_Data for processing_
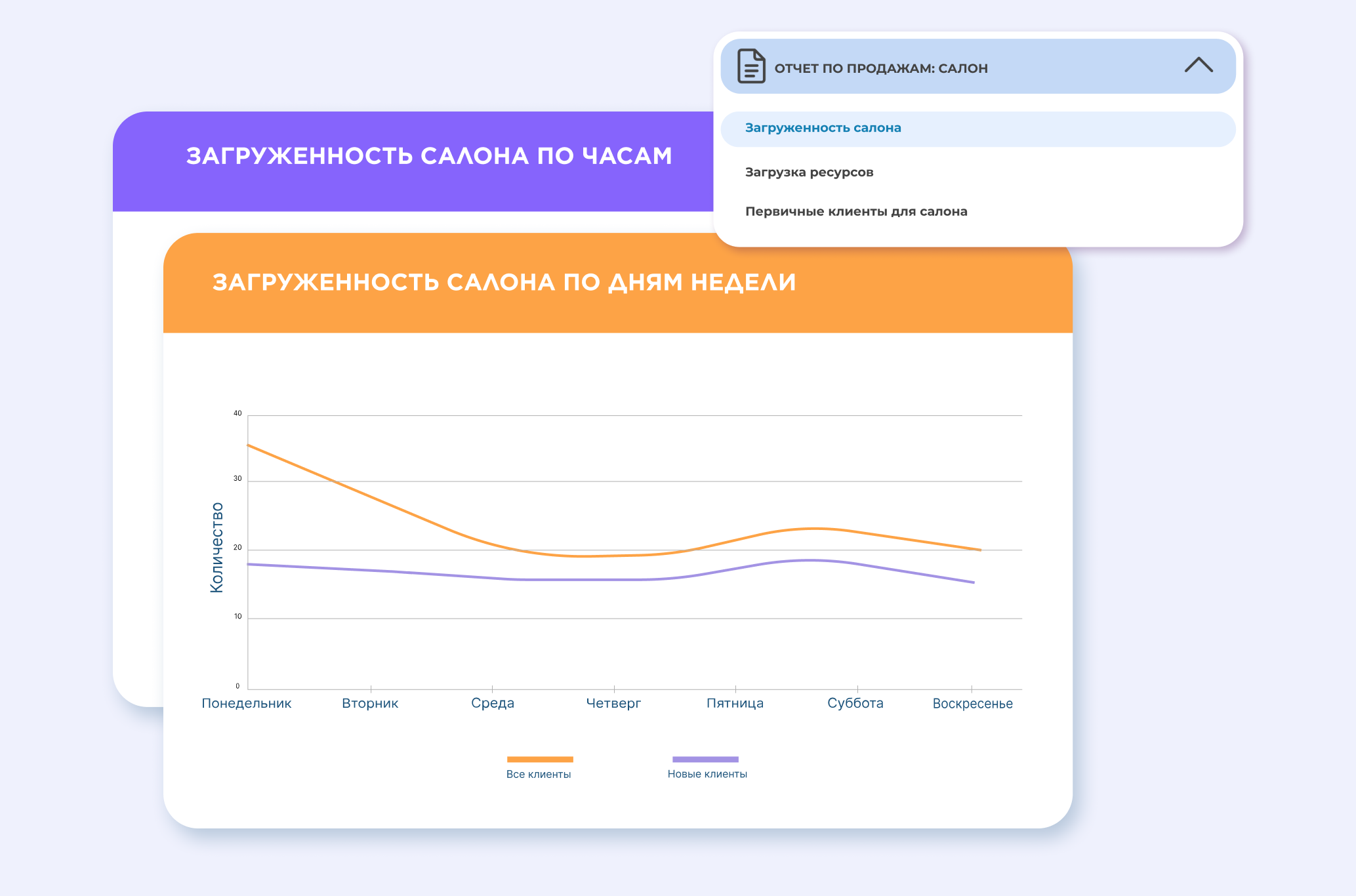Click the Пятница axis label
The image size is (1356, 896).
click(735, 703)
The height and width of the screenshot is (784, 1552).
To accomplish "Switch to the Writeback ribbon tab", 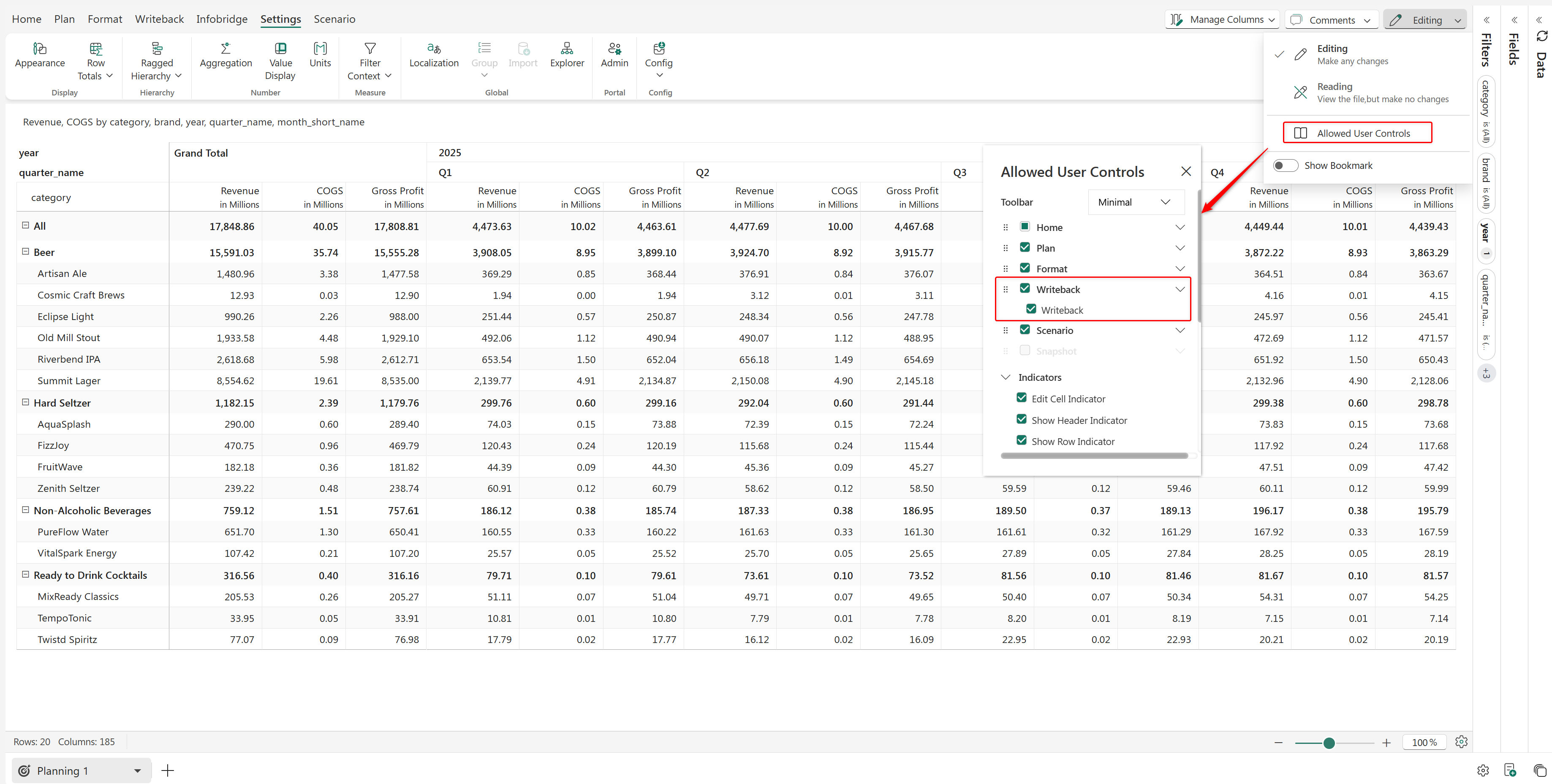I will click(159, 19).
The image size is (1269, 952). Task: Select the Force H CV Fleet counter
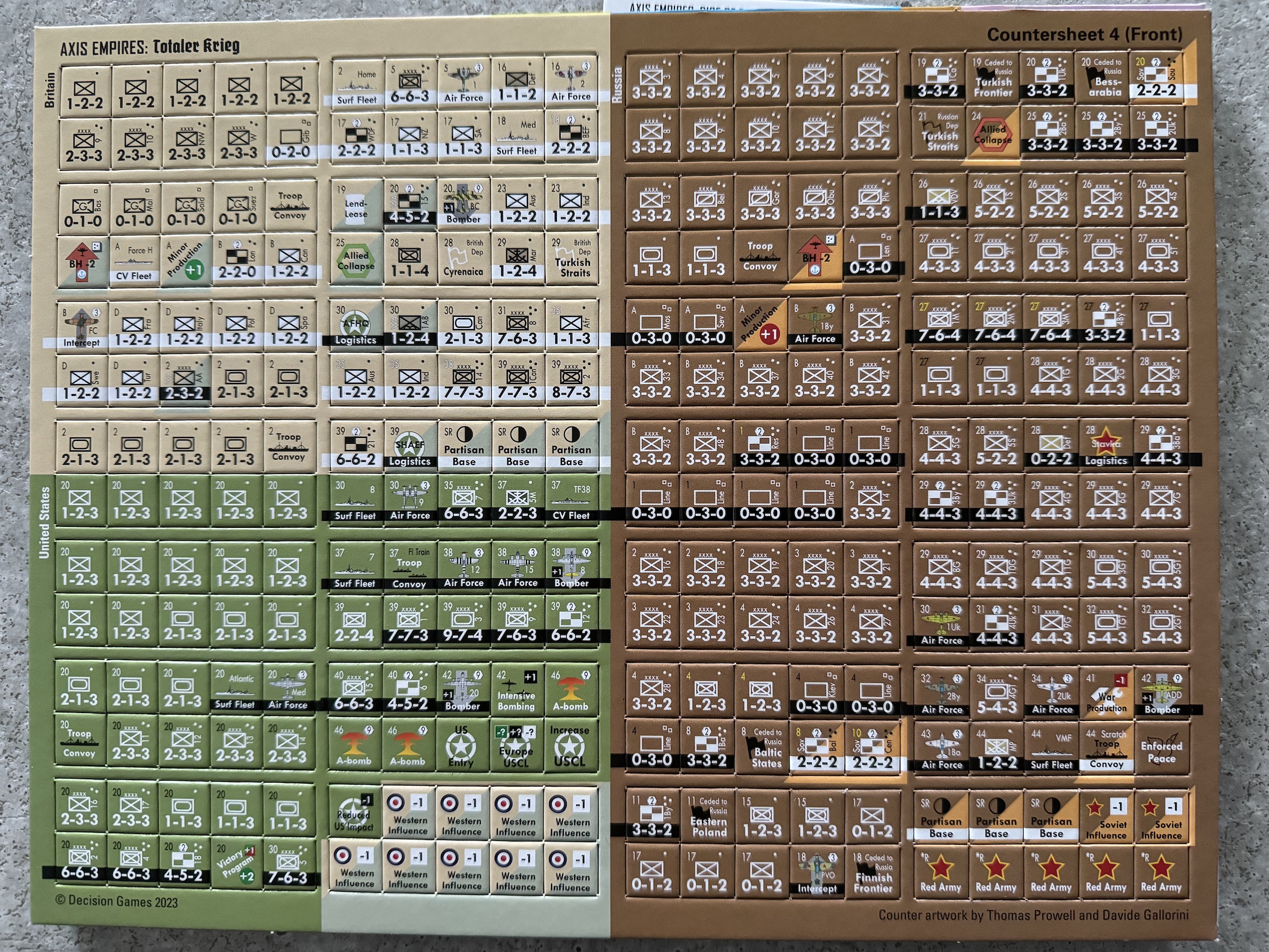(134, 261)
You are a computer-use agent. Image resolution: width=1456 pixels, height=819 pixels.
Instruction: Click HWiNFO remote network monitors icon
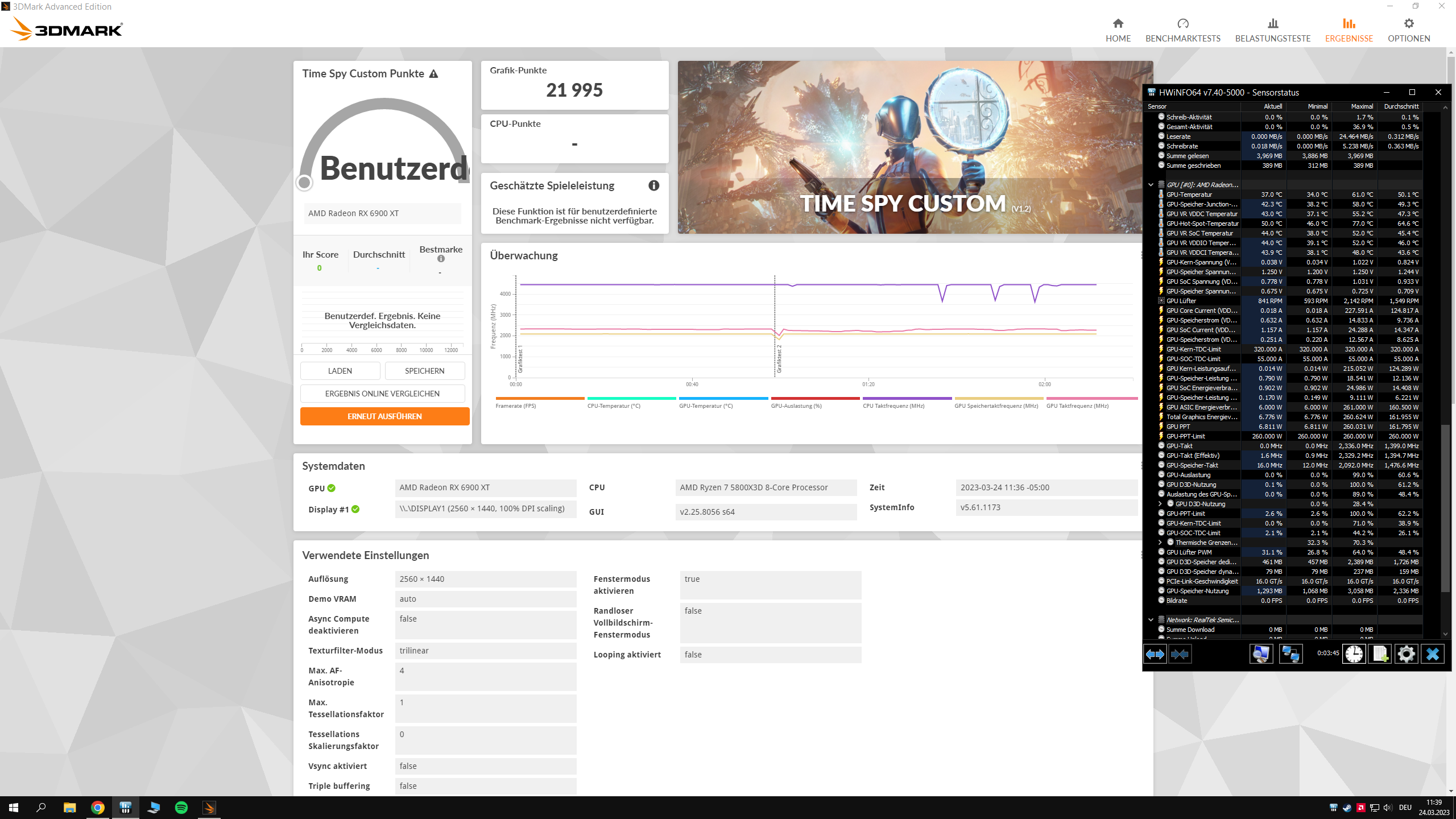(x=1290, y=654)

_Task prompt_
Begin with the line containing "Instruction: Click HWiNFO", stop at the last line of the records above, and copy every line in between exactly, both ends included, with no pictures.

_Output_
Instruction: Click HWiNFO remote network monitors icon
(x=1290, y=654)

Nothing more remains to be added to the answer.